**DOCUMENT EXCERPT:**
+ + + + +

Data Cleaning and Preprocessing in Pandas
Data cleaning is an essential step in preparing raw data for analysis. Pandas provides several tools for handling missing data, replacing values, removing duplicates, and changing data types.
Handling Missing Data
Missing data can occur in datasets for various reasons. Pandas offers methods to identify and handle these missing values.
Identifying Missing Data
import pandas as pd
# Sample DataFrame
data = {
'Name': ['Anika', 'Rahul', None],
'Age': [25, None, 22],
'City': ['Delhi', 'Mumbai', None]
}
df = pd.DataFrame(data)
print(df.isnull()) # Check for missing values
print(df.notnull()) # Check for non-missing values
Output:
Name Age City
0 False False False
1 False True False
2 True False True
Dropping Missing Values
# Drop rows with missing values
df_dropped = df.dropna()
print(df_dropped)
# Drop columns with missing values
df_dropped_col = df.dropna(axis=1)
print(df_dropped_col)
Filling Missing Values
# Fill missing values with a specified value
df_filled = df.fillna("Unknown")
print(df_filled)
# Fill missing values with different values for each column
df_filled_custom = df.fillna({"Name": "No Name", "Age": 0, "City": "Unknown"})
print(df_filled_custom)
Replacing Values
Replace specific values in the dataset using the replace()
method.
# Replace values in a column
df_replaced = df.replace({"Delhi": "New Delhi", None: "Unavailable"})
print(df_replaced)
Removing Duplicates
Identify and remove duplicate rows using the duplicated()
and drop_duplicates()
methods.
# Sample DataFrame with duplicates
data = {
'Name': ['Anika', 'Rahul', 'Anika'],
'Age': [25, 30, 25],
'City': ['Delhi', 'Mumbai', 'Delhi']
}
df = pd.DataFrame(data)
print(df.duplicated()) # Identify duplicates
# Remove duplicate rows
df_no_duplicates = df.drop_duplicates()
print(df_no_duplicates)
Changing Data Types
Convert data types using the astype()
method.

+ + + + +

**COLLECTED MATERIAL:**
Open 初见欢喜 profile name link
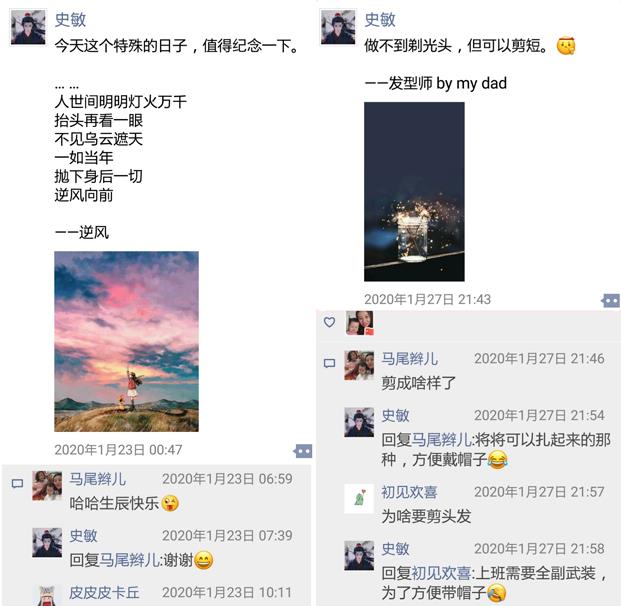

+ + + + +

**TASK TO COMPLETE:** Retype the passage of the pandas data cleaning page from "print(df_dropped_col)" up to and including "print(df_filled_custom)" without changing a character.

**FULL OUTPUT:**
print(df_dropped_col)
Filling Missing Values
# Fill missing values with a specified value
df_filled = df.fillna("Unknown")
print(df_filled)
# Fill missing values with different values for each column
df_filled_custom = df.fillna({"Name": "No Name", "Age": 0, "City": "Unknown"})
print(df_filled_custom)